Simulation studies have generated data to predict the impact of various tobacco control policies on tobacco use behaviours and health.16–18 Any model or assessment of the scientific evidence for regulating according to a population health standard relies on understanding the scope of tobacco use in the population and how tobacco use changes over time, including trajectories within tobacco product type and movement between product types. Previous studies have considered two-product models to estimate the health impacts of tobacco initiation, cessation and relapse,19 often using cigarettes and ENDS20 21 to assess product transitions. The Population Assessment of Tobacco and Health (PATH) Study offers the opportunity to study numerous transitions between specific products and for overall tobacco use with high-quality longitudinal data in a nationally representative US sample.
This paper provides a brief description of the PATH Study and its role in the tobacco research and policy landscape. Specifically, we outline a high-level conceptual overview to guide thinking about three broad transition behaviours: (1) initiation of tobacco use among non-users; (2) cessation of use among current users; and (3) relapse back to tobacco use among former users. These transition behaviours can apply to several different types of tobacco products4–9 and may be influenced by a set of demographic and tobacco use correlates.22–24 The papers that follow in this journal issue use this overview for different tobacco products among youth 12–17 years of age, young adults 18–24 years of age and adults 25 years of age and older. These papers are a starting point that will serve as a foundation for more in-depth future papers addressing factors and use patterns that are most important for population health.

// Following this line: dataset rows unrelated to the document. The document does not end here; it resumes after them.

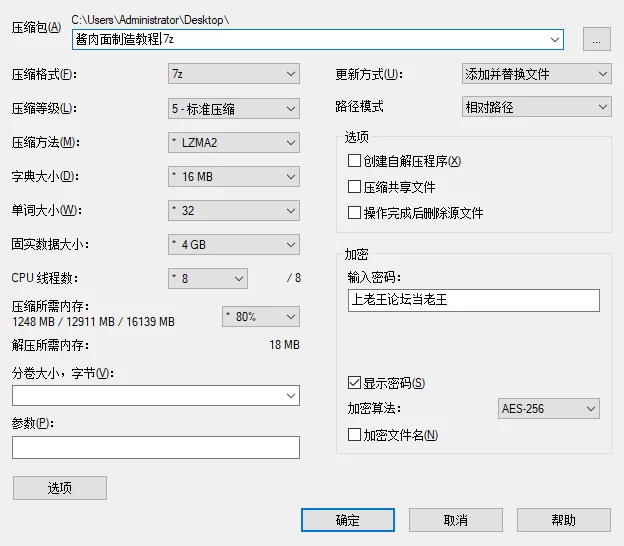The width and height of the screenshot is (624, 546).
Task: Open the dictionary size 16 MB dropdown
Action: point(234,177)
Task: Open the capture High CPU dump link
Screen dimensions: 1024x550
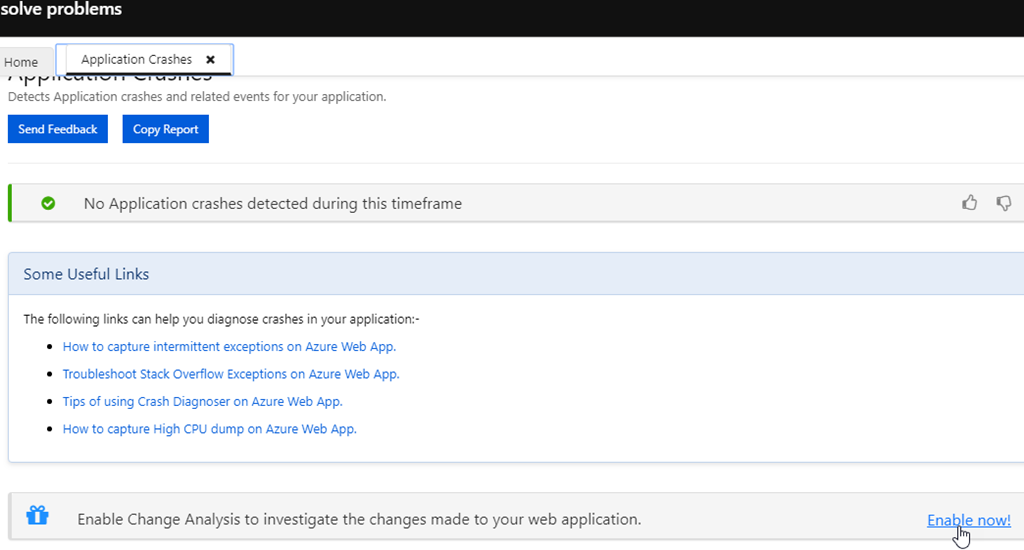Action: tap(209, 429)
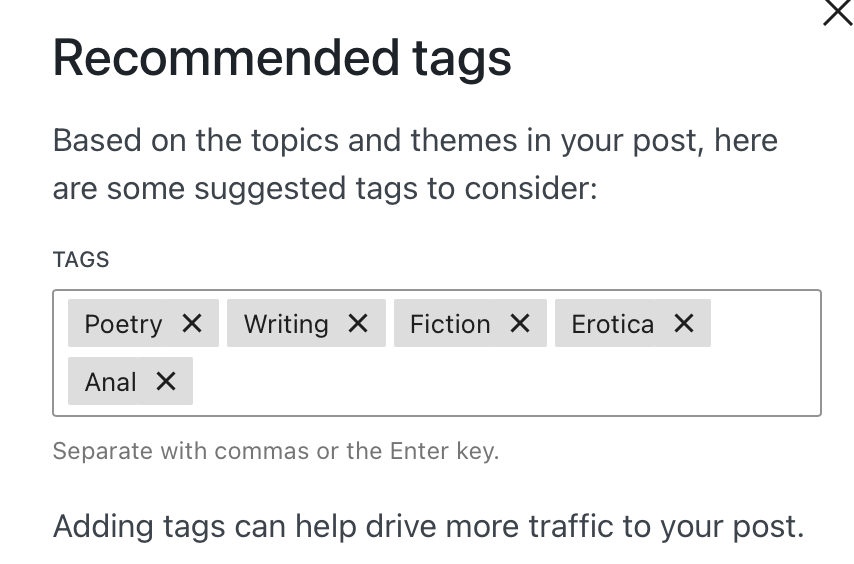Click the 'Separate with commas' hint text
Image resolution: width=854 pixels, height=564 pixels.
[x=275, y=451]
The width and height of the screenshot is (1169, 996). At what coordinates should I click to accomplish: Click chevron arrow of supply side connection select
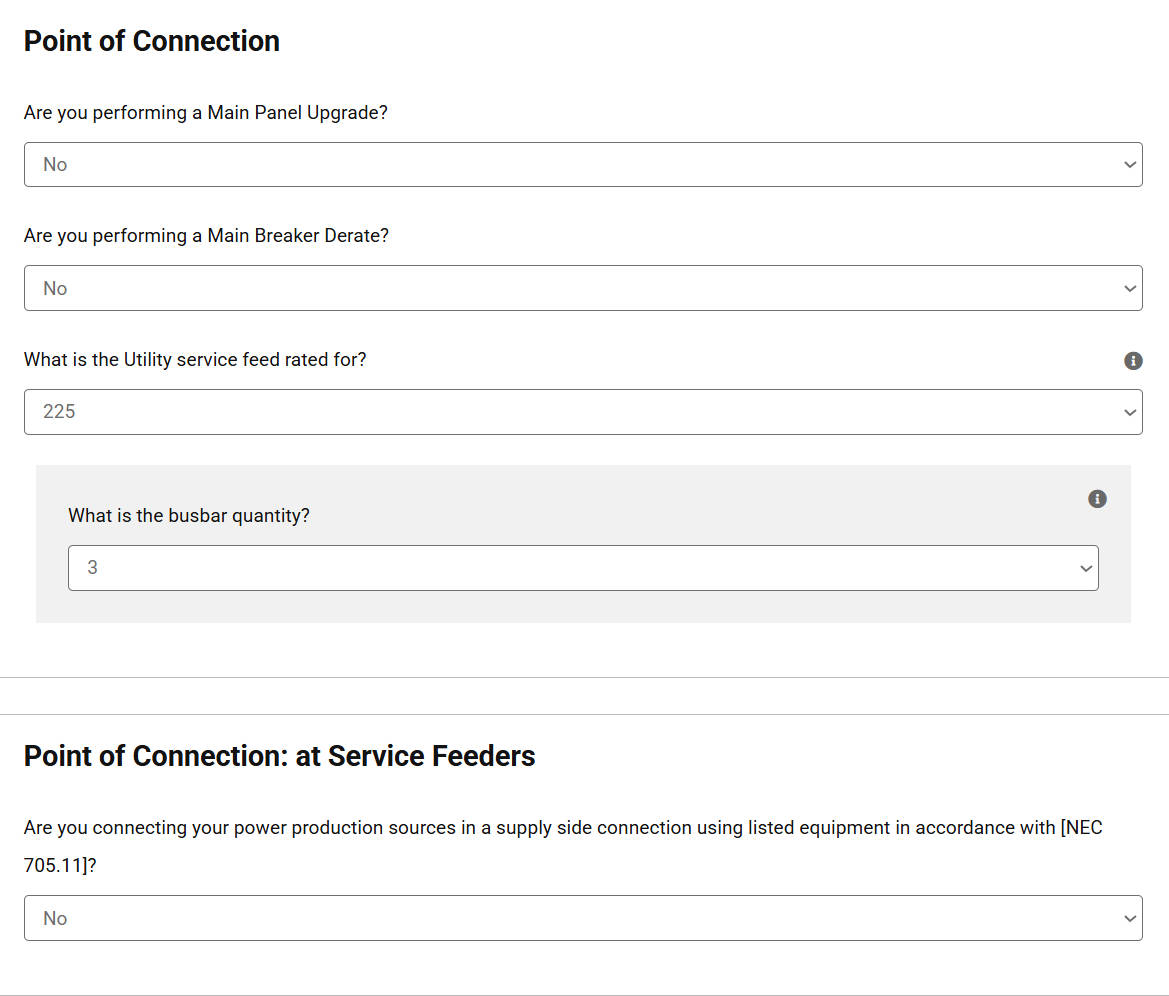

Overview of tobacco use transitions for population health
Figure 1 depicts three mutually exclusive and exhaustive tobacco user states: never, current and former. User states can pertain to tobacco use in general or specific types of tobacco products. While many different types of behavioural transitions can be examined, the arrows in the figure represent three broad transitions: initiation, which is moving from the never user state to the current user state; cessation, which is moving from the current user state to the former user state; and relapse, which is moving from the former user state to the current user state. Although the figure shows these broad transitions assessed discretely between two time points, in reality they occur continuously, so repeated assessments longitudinally are needed to understand behaviours over time. Initiation, cessation and relapse may repeat over multiple time points to produce longitudinal patterns of tobacco product use/non-use.

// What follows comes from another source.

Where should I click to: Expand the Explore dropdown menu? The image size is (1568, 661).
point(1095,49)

In addition to the broad transitions between initiation, cessation and relapse of tobacco use or for one specific product (eg, cigarette smoking cessation), individuals may also switch between product types (eg, cigarettes to ENDS), and transitions can be characterised in several patterns that are illustrated across more than two time points. Five papers in this issue present data on patterns of transitions across Wave 1 (W1), Wave 2 (W2) and Wave 3 (W3) of the PATH Study. Taylor presents data on transitions among current users of cigarettes,5 Stanton presents data on transitions among current users of ENDS,6 Sharma presents data on transitions among current users of hookah,7 Edwards presents data on transitions among current users of cigars8 and Sharma presents data on transitions among current users of smokeless tobacco products.9 Additionally, Stanton presents data on transitions among never users of tobacco products.4 These papers also address whether tobacco use refers to one type of tobacco product (exclusive tobacco product use) or to two or more types of tobacco products (polytobacco use), which allows for more complex transition patterns to be considered, as introduced in table 1 and described in detail in each of these six papers.4–9
For each of these product-specific papers,4–9 we consider whether polytobacco use includes cigarette use because of the prevalence and harmfulness of cigarette use.25 In each of these papers, we highlight patterns of transitions based on supporting supplemental material that provides information on a large array of mutually exclusive and exhaustive categories at each time point that the research community can use as a resource, such as to inform future analyses on other transitions and trajectories.
In addition to the importance of describing tobacco use patterns longitudinally, it is equally important to understand what drives transition behaviours, particularly factors that may be modifiable or useful for targeting interventions. Figure 1 shows that the broad transitions of initiation, cessation and relapse can occur in steps (denoted by showing two arrows between user states); for example, cigarette smoking cessation is composed of moving from being a current smoker to making a quit attempt to succeeding in a quit attempt. Three papers in this issue describe correlates of the broad transitions of initiation,22 cessation23 and relapse24 for each type of tobacco product, along with correlates of steps within each of these transitions over a 1-year time frame using data from W1 to W2 and from W2 to W3 of the PATH Study. Table 2 lists the individual-level initial correlates considered in this issue for each of the broad transitions and steps within them, though other factors at the environment level or product level, for example, may also relate to transition behaviours or interact with individual-level correlates to affect transition behaviours.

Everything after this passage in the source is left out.